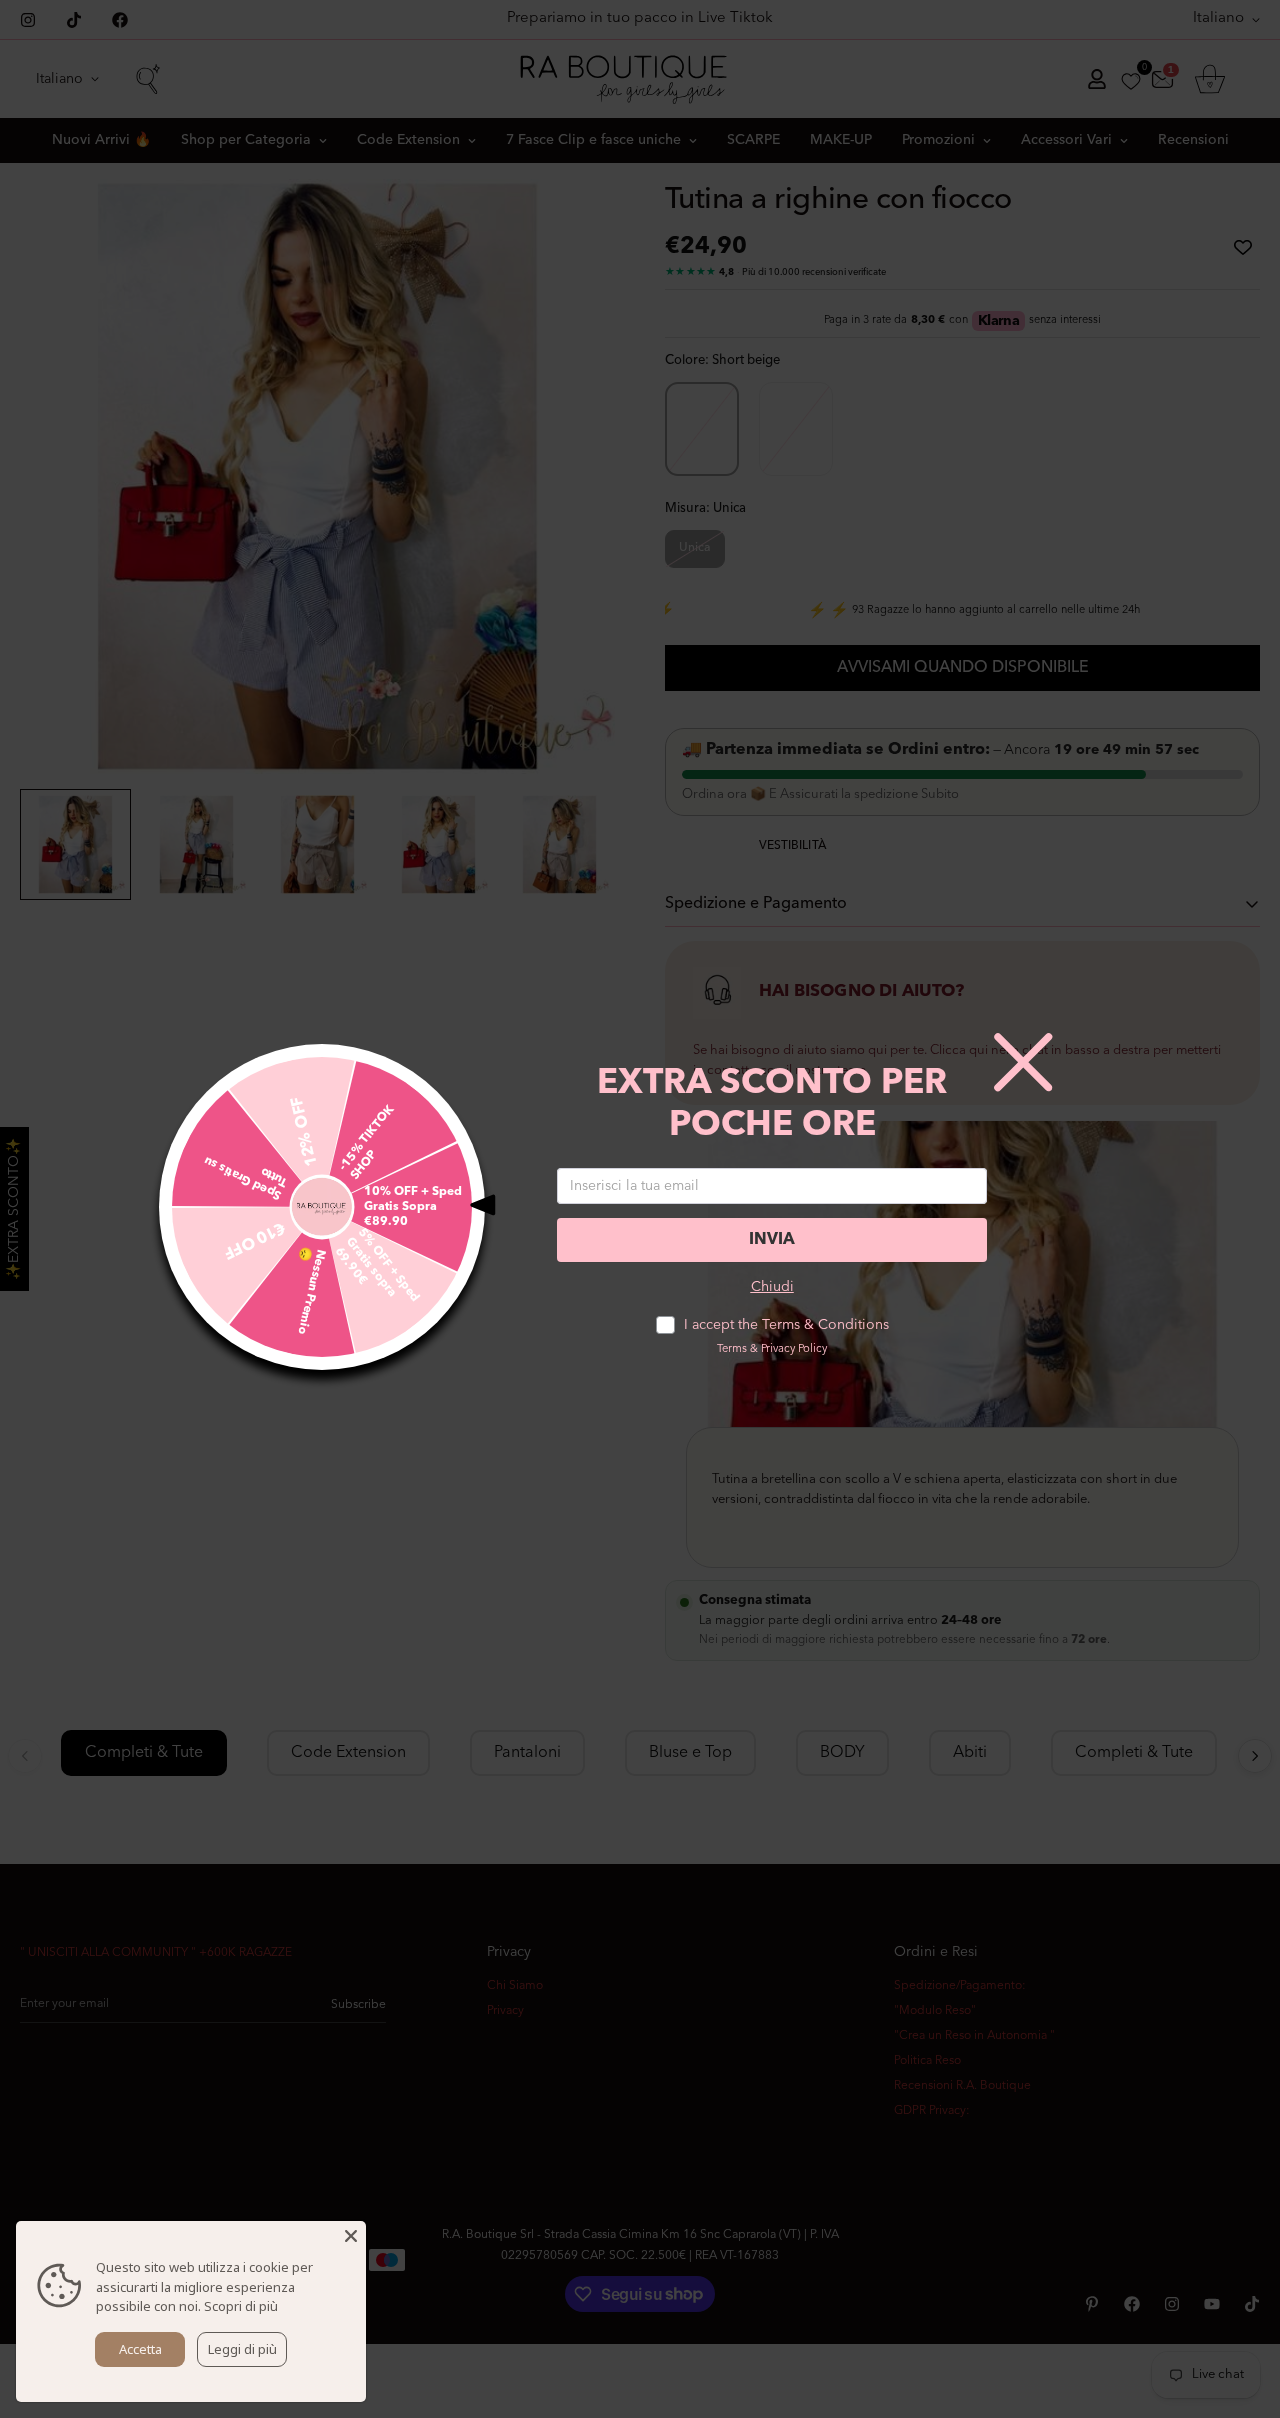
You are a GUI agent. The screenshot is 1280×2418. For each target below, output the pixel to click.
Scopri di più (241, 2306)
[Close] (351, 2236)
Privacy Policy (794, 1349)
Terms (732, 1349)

──────────────────────────────

The listing must be repeated word for word, and none of its pictures may appear in the copy.

### RESULT FOR THIS TASK
You are a GUI agent. The screenshot is 1280×2418. For each target below, output the pixel to click.
Scopri di più (241, 2306)
[Close] (351, 2236)
Privacy Policy (794, 1349)
Terms (732, 1349)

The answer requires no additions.